WHAT TO DO
1. Decide whether each statement agrees with the blog post on becoming a team leader. Answer yes or no and quote the words from the post that decide it.
(a) The writer spent a week alone and made decisions without help.
(b) The email this week invited the writer to lead a church retreat.
(c) The affirmation activity included time for the students to affirm the writer.
2. Summarize the blog post on becoming a team leader in two sentences.
3. Extend the blog post on becoming a team leader, picking up right after its last sentence.

Category Archives: Academics

Being part of a failed movement.

Lately, I’ve been realizing I might actually be a quality leader of sorts. The reality of being a team leader is becoming more… real. I spent a week alone, made decisions on my own, and started to dream about what I wanted to see happen. I did an activity where students had to learn how to do Godly affirmation to one another (and then do it for their non-christian friends). This conveniently had time where they got to affirm me. One of the students said something really sweet that I want to keep- he said that I was like a light in the darkness, and that any time I talk to him, no matter what state he’s in, he always feels better. I’ll take that. Then I got an email earlier this week telling me that I had been invited for a big position for the Urbana conference. That also helped my self esteem. The more I go through this year, the more I’m realizing that God is preparing me for more and more leadership.

RECORDS
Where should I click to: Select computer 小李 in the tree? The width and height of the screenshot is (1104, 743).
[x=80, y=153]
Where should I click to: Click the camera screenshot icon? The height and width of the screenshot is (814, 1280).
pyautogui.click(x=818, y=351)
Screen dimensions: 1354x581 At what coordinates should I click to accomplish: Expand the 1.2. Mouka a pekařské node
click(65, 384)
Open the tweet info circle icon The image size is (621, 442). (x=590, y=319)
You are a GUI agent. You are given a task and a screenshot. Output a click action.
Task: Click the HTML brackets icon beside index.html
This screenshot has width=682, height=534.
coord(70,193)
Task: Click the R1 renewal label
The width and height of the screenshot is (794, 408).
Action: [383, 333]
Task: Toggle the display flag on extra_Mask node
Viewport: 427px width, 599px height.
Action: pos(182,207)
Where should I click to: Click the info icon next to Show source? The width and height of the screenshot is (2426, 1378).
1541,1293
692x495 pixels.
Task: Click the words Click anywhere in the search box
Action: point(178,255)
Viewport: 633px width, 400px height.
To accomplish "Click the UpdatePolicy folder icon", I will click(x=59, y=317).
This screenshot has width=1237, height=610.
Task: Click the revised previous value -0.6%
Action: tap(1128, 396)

ANSWERS BY TASK
1.
(a) Yes: "I spent a week alone, made decisions on my own"
(b) No: "I had been invited for a big position for the Urbana conference"
(c) Yes: "This conveniently had time where they got to affirm me."

2. The writer is starting to see themselves as a real leader after spending a week alone, making decisions, and running an activity where students practiced Godly affirmation. Kind words from a student and an email inviting the writer to a big position at the Urbana conference lifted the writer's self-esteem and strengthened the sense that God is preparing them for more leadership.

3.
At the same time, in these past 2 or 3 weeks, I’ve been coming to a ridiculous realization that I hate failure. I fear it. It is one of my biggest fears. It is the fear that all will fall apart when I fail. I’ve been facing a lot of things that signify my failure, or at least my lack of perfection. I led 2 horrible bible studies this week. I would have puked at the horrible exegesis if I were one of the participants. Heck. I wish there were more participants. At every bible study, I had perhaps two other students sit out there with me on the tarp (forgetting that it’s midterms week). On Wednesday, I had perhaps 3 students (from ~20 last year) signed up to go to Catalina and 0 dollars in scholarship. I felt like a failure in my recruiting abilities (forgetting the fact that we are in fact in a recession when people can’t pay 225 bucks to go to a camp). Then there’s the other part of me that doesn’t even want to go to Catalina from remembering the supposed failures I had last year teaching Mark. Let’s not forget that I have a fuller class that I haven’t had time to do at all and all the work is due on the 20th. I feel failure creeping up to me with the possibility that I could do mediocre in this class. And then there’s my room, which I have failed to clean for the last 3 weeks. And then, just as I was getting over it all, while I’m finally cleaning my room, I find that something very important that my sister let me borrow has disappeared. I don’t know if it’s misplaced, or if it has been stolen. I feel the weight of failure pressing me down.

I realize that I equate the successes of the Kingdom of God with my own success. I wonder how much God laughs at that assumption. But I really have the audacity to think that.

Last year, after messing up a session at Catalina (students, you probably didn’t know, but I accidentally ended early on one part, leaving my other staff worker with an extra passage to teach that she didn’t prepare), I was apologizing profusely to my co-teacher. Then our leader turned to me and just straight up said, “Stop apologizing. It’s done. Guilt doesn’t make sense right now. God meant for you to end early there. God meant for you to mess up. And He’s going to use it.” That moment has been haunting me for the past year. I’ve been avoiding returning to that moment, because part of me secretly still feels guilty for my “failure”.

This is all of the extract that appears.